One of the things I focus on is "political affect." It's a multi-valent concept; one of the registers in which it works is psycho-somatic effects of political economic conditions. This article summarizes research which details the bad health effects of chronic job insecurity:
Research shows that the purgatory of job insecurity may be even worse for you than unemployment. And it's turning the American Dream into a sleepwalking nightmare. From young temporary workers to middle-aged career veterans, Americans are being pushed to their physical and psychological limits in what has the makings of a major national public health crisis.
To turn this back to politics in the restricted sense, we should recall the classic distinction between anxiety and fear. Anxiety is free-floating arousal; fear is targeted. You're anxious about the dark and afraid of an approaching attack dog.
Consider then the brutality of contemporary US politics (and don't be so smug, my non-US friends; it's coming your way, sound bites and attack ads and all). If anxiety is worse than fear, anxiety-gripped people will be prone to accept the bogeys on offer by politicians, because at least you can focus your fear / hatred on a bogey, whereas with systemic insecurity, all you can do is suffer.
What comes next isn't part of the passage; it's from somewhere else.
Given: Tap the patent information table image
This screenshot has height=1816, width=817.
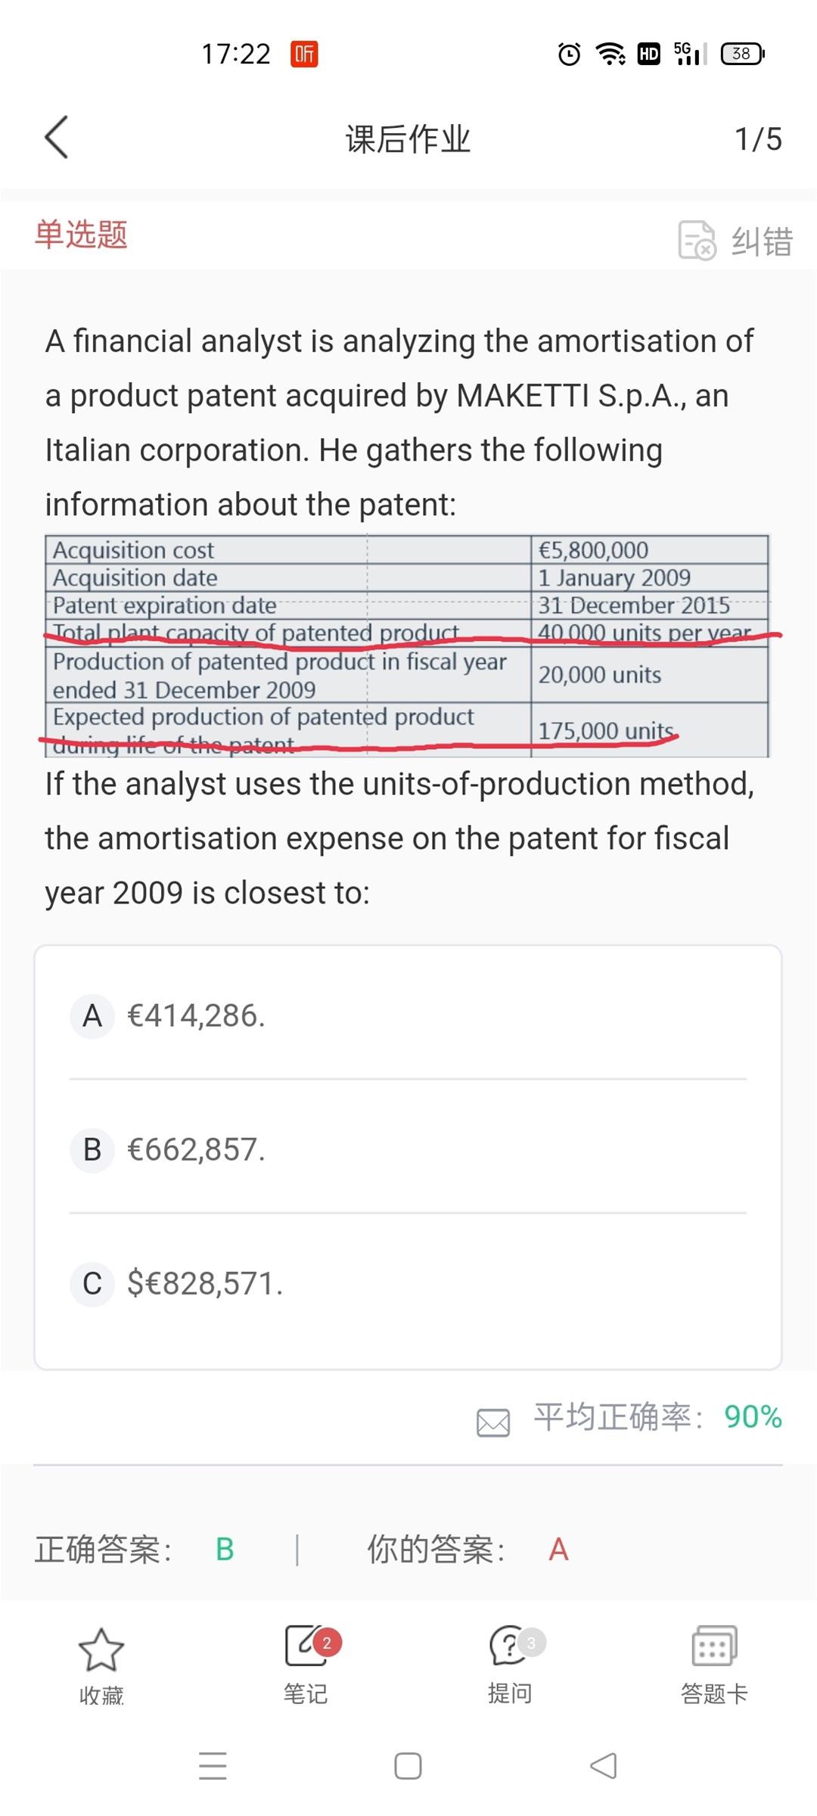Looking at the screenshot, I should 407,645.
So better to focus on some chimeric Islamomexikenyanian-gay-sex-having-and-abortion-loving-latte-sipping-arugula-eating-unionized-public-school-teacher-cultural-elite-who-are-sapping-and-impurifying-our-precious-bodily-fluids than to have to think your way through the anxiety to the social system that makes you insecure.
Or better, the contemporary political discourse blocks the path to an intellectual understanding of systematic insecurity by its relentless individualism and shaming, its victim-blaming. "Insecure? what a loser! You should have picked a better career."